There are a lot of unknowns when you first start the divorce process. You don’t know what your final settlement will look like. If you have children, you may not know how much time you will get with them when everything is over. You want joint custody, but will you get it?
The good news is that joint custody is the custody option of choice in most states, Minnesota included. There are plenty of studies that suggest children having equal time with their parents is to their benefit in the long run. Unless there is a reason to deny a request for joint custody, getting it is in the realm of possibility.
Available custody options
There are two types of custody recognized by the state — legal and physical. Legal custody refers to which parent has the right to make decisions for their children, and physical custody refers to with whom the children will reside. The court can grant both on a sole or joint basis — sole meaning one parent receives custody, and joint meaning both parents receive custody.

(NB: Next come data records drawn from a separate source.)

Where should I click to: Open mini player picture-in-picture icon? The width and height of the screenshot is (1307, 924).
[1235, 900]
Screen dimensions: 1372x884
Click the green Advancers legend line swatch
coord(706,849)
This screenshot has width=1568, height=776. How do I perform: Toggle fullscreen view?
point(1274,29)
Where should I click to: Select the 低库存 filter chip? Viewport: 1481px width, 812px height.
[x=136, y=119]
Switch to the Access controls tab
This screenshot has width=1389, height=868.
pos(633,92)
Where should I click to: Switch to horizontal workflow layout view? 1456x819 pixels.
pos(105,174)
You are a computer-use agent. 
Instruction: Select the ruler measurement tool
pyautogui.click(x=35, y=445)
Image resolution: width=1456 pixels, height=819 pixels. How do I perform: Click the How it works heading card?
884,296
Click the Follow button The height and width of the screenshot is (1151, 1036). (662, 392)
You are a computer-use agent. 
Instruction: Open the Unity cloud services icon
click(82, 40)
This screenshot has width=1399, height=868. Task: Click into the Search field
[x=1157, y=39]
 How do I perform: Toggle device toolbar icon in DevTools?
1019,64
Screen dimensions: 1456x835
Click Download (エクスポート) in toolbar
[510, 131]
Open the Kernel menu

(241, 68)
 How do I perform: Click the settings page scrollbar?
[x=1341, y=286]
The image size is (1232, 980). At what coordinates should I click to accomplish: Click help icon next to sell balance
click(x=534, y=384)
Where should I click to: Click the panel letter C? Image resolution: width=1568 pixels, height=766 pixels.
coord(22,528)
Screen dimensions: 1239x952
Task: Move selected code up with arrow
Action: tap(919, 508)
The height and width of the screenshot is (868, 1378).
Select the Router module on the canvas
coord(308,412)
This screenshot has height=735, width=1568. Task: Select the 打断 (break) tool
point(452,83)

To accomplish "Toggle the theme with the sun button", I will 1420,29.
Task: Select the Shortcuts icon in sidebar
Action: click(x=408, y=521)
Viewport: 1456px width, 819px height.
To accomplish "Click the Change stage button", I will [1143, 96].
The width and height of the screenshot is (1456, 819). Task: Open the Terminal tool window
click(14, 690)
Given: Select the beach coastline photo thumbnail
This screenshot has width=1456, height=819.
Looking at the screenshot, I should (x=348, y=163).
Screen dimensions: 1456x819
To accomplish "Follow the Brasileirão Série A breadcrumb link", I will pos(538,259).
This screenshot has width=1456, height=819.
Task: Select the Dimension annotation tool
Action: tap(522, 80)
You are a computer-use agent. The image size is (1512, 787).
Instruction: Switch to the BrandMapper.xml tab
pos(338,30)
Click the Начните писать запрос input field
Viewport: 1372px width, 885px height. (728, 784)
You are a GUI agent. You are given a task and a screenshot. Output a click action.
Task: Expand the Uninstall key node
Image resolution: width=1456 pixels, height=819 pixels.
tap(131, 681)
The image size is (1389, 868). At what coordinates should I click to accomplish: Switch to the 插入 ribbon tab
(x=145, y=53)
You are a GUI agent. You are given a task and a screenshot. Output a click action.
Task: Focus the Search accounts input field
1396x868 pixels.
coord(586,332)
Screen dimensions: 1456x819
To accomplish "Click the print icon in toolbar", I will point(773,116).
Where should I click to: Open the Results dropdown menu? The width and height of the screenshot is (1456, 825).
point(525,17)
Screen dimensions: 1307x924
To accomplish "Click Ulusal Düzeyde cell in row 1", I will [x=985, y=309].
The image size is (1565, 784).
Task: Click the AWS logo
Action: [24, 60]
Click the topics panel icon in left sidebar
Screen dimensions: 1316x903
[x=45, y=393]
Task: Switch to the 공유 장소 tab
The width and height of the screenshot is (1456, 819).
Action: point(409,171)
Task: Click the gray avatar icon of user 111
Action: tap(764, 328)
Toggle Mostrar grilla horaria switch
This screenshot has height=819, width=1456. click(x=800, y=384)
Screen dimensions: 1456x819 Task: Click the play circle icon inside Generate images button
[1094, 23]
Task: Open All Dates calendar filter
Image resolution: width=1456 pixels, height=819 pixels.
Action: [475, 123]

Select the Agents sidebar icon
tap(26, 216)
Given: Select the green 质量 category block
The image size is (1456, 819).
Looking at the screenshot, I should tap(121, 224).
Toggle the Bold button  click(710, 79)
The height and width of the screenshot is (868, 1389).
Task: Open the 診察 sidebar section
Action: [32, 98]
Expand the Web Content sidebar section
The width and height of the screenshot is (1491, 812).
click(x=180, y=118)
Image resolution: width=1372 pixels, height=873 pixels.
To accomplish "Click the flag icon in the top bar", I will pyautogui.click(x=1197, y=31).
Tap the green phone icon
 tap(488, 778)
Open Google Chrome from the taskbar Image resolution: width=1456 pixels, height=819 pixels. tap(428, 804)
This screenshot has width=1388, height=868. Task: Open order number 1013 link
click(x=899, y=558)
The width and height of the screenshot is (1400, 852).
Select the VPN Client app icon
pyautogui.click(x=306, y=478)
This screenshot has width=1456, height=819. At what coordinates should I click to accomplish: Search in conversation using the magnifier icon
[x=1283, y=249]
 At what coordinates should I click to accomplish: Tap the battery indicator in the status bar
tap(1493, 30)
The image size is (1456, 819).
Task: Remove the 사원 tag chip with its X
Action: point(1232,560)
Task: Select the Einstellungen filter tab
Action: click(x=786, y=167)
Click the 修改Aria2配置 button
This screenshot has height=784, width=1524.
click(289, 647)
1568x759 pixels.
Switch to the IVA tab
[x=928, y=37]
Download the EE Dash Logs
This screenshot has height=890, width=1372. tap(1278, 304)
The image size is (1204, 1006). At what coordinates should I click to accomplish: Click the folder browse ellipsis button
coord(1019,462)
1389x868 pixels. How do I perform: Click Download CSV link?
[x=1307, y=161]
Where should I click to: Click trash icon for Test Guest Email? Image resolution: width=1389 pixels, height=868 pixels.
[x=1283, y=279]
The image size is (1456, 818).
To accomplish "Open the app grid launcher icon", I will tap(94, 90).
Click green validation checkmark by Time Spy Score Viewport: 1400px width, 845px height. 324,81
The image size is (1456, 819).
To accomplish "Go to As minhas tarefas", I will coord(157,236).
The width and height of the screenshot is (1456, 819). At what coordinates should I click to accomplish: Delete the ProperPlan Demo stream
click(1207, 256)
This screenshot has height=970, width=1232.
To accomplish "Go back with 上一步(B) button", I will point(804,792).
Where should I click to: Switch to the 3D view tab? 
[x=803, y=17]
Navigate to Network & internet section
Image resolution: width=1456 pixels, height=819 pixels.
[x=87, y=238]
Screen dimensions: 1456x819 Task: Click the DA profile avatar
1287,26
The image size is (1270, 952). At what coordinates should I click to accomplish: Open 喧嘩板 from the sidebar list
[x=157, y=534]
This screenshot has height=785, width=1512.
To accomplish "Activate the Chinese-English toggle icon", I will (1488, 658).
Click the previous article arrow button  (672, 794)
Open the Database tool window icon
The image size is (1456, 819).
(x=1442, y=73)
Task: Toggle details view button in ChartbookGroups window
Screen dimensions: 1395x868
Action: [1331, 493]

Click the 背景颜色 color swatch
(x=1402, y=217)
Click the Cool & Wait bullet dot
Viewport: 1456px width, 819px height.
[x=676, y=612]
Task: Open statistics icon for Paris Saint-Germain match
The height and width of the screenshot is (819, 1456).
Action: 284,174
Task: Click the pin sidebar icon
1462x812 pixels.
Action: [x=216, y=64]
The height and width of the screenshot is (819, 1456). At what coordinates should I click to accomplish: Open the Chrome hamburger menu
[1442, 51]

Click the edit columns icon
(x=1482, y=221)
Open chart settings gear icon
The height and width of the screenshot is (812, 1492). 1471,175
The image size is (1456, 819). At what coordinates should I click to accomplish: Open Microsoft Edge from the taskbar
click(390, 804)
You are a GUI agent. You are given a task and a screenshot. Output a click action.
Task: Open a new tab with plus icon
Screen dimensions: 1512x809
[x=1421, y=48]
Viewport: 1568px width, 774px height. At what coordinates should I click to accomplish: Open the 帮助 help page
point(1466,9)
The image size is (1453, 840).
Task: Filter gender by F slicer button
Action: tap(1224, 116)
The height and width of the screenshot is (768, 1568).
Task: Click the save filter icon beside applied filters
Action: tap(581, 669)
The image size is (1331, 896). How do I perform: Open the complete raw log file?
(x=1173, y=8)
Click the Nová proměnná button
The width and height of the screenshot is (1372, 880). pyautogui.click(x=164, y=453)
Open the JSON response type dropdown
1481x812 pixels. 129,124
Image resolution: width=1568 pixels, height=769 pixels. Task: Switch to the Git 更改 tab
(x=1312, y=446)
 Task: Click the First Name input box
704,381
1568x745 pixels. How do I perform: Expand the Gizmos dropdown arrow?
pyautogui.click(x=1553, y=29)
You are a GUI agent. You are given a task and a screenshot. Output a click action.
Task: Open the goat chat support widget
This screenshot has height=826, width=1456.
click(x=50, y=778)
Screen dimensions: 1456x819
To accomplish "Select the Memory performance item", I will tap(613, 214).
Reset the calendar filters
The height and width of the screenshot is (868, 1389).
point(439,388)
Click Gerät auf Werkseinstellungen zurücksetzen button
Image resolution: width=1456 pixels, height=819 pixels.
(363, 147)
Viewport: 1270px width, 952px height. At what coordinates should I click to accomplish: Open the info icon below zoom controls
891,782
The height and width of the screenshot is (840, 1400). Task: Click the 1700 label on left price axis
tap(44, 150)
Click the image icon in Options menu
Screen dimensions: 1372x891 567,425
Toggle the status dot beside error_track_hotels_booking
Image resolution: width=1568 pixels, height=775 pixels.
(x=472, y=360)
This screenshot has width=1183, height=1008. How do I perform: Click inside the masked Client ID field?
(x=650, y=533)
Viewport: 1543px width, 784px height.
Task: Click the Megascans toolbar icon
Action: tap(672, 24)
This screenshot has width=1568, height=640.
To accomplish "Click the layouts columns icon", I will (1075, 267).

Reasons to deny joint custody
As previously stated, unless there is a reason to deny your request for joint custody, you may get it. Reasons to deny custody include:
- History of physical abuse
- History of drug or alcohol abuse
- Unsuitable living arrangements
- Relocation of children approved
The list can go on. The point is, the court typically only denies joint custody if it believes that your children will be in danger if left in your care, or if your ex needs to move and he or she has proven that moving the children will be in their best interests.
Do children get a say?
When the court deems your children mature enough to decide with which parent they wish to live, yes, they do get a say. They will have to go through an interview process for the court to decide if they are capable of making such a decision.
Fight for what you think is best for your children
In the end, you may have to fight for what you think is best for your children, as your ex may not agree with you. If you believe joint custody is best for them and you, then request it. By any luck, you and your ex will agree to a custody arrangement that gives you equal time and say, but if you don’t, legal counsel can help you address the matter in court.